S. J. Tuohy

Current position
- Title: Athletic director
- Team: Louisiana–Monroe
- Conference: Sun Belt

Biographical details
- Born: July 4, 1993 (age 32) Memphis, Tennessee, U.S.
- Alma mater: Loyola University Maryland, Southern Methodist University, Oral Roberts University

Playing career
- 2013–2016: Loyola
- 2016: SMU
- Positions: Guard, Holder

Coaching career (HC unless noted)
- 2017: SMU (ST assistant)

Administrative career (AD unless noted)
- 2018–2020: Arkansas (assistant director of football operations)
- 2020–2021: Liberty (assistant AD)
- 2021–2023: UCF (associate AD)
- 2023–2024: The Kingdom NIL (executive director)
- 2024–2025: Oral Roberts (deputy AD)
- 2025–present: Louisiana–Monroe

= S. J. Tuohy =

American college athletics administator (born 1993)

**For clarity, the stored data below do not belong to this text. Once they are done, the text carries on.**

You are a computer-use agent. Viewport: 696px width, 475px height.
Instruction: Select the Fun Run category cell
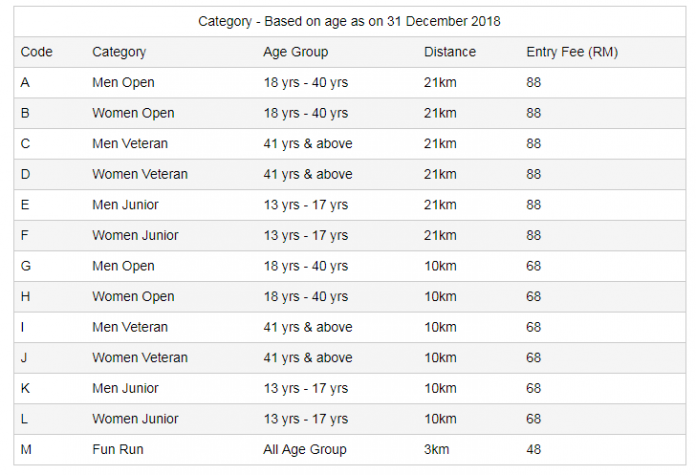(x=118, y=449)
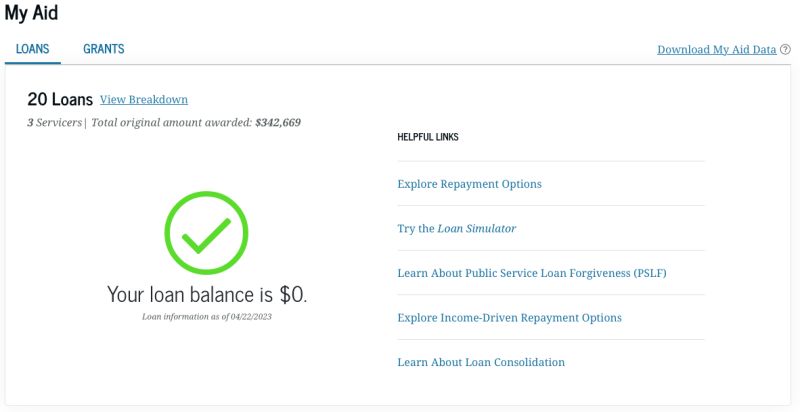800x412 pixels.
Task: Open the GRANTS tab
Action: coord(104,49)
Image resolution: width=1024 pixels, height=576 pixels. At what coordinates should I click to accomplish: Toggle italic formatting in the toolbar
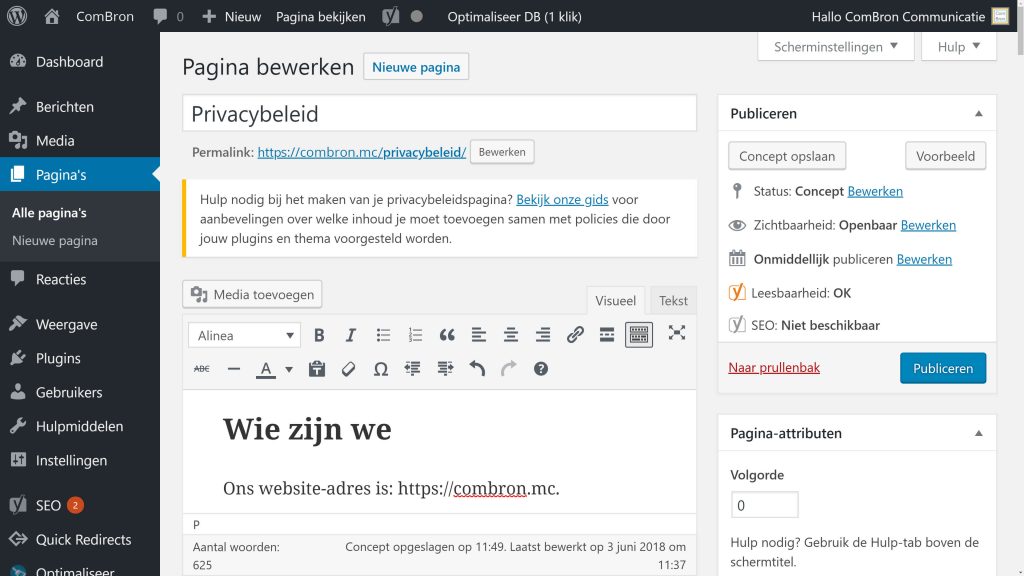coord(351,335)
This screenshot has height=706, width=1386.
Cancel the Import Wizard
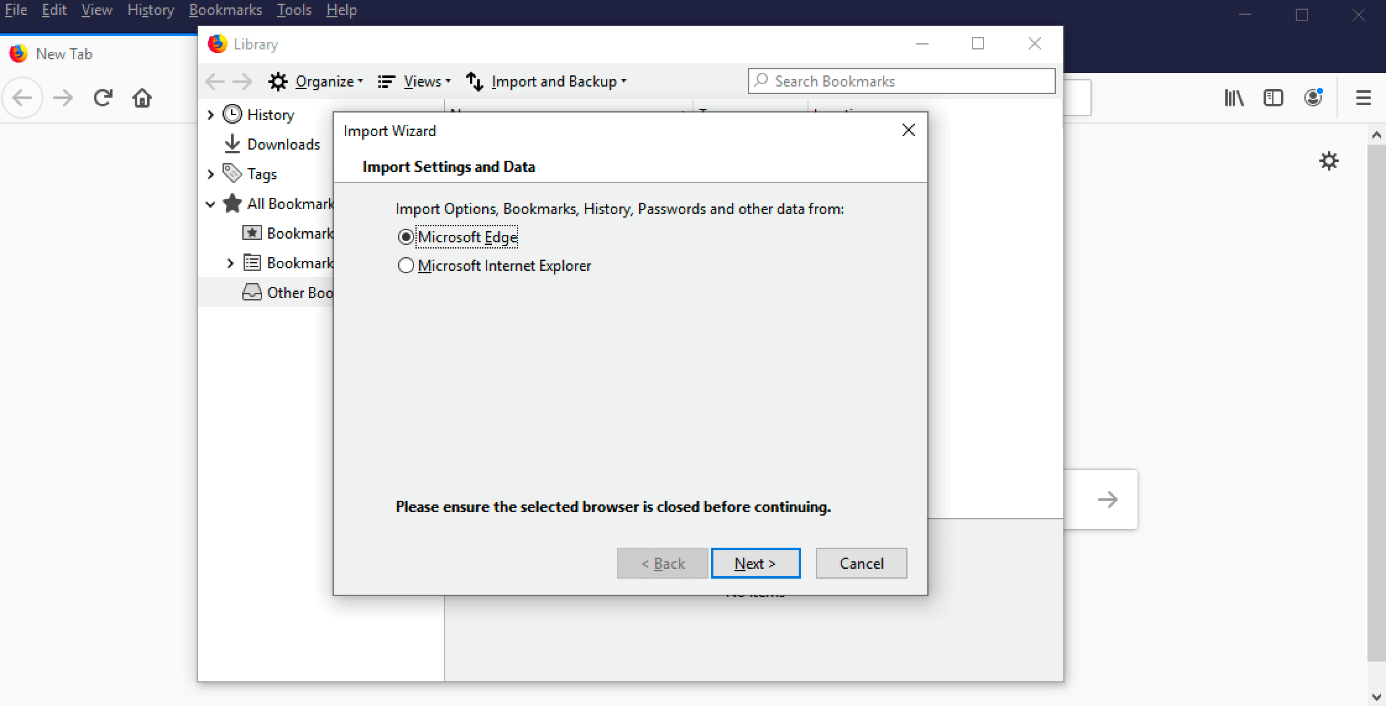coord(861,563)
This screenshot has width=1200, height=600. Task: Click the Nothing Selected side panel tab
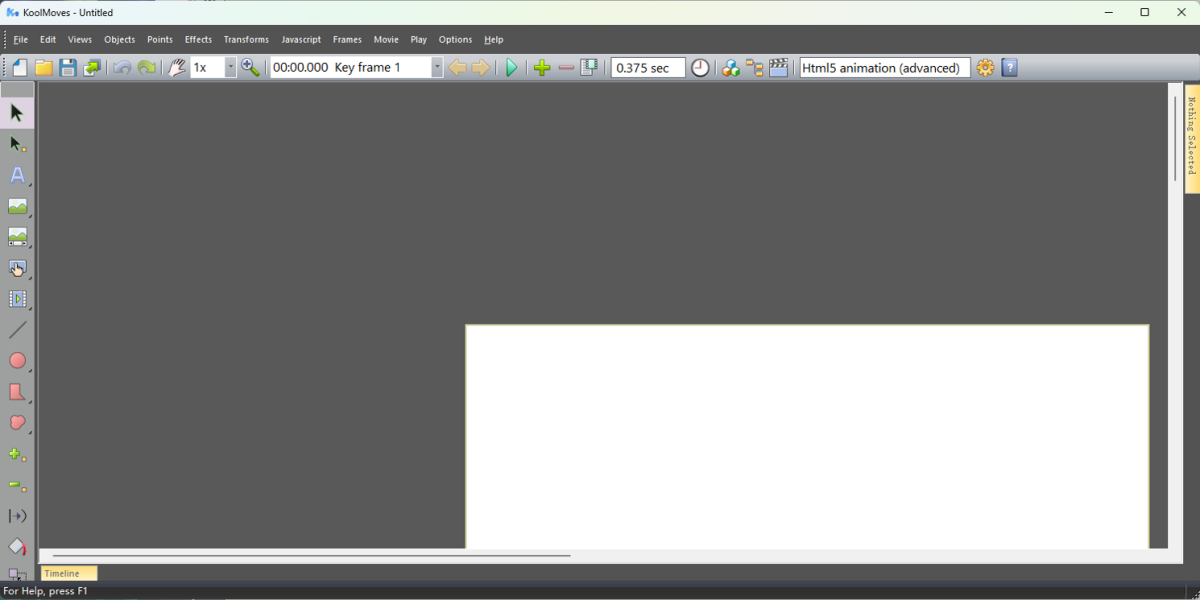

Sean Albro Tuohy Jr. (born July 4, 1993) is an American college athletics administrator who is currently serving as the director of athletics for the University of Louisiana at Monroe.

==Early life==
Tuohy was born on July 4, 1993 at Baptist Memorial East Hospital in Memphis, Tennessee to parents Sean Tuohy and Leigh Anne Tuohy. Tuohy's early life was depicted as part of the feature film The Blind Side, in which Tuohy was portrayed by child actor Jae Head.

==College career==
Tuohy played four years of college basketball as a guard at Loyola University Maryland from 2013 to 2016. After graduating from Loyola, Tuohy transferred to Southern Methodist University, where he played one year of college football as a graduate transfer in 2016. Tuohy played on the SMU Mustangs special teams units, serving as the holder on kick attempts.

==Administrative career==
After serving one season as a special teams assistant coach at Southern Methodist University in 2017, Tuohy served as an assistant director of football operations at the University of Arkansas from 2018 to 2020, as an assistant athletic director at Liberty University from 2020 to 2021, as an associate athletic director at the University of Central Florida from 2021 to 2023, as the executive director of The Kingdom NIL (the University of Central Florida's NIL collective) from 2023 to 2024, and as a deputy athletic director at Oral Roberts University from 2024 to 2025. Tuohy was named athletic director at the University of Louisiana at Monroe on November 28, 2025.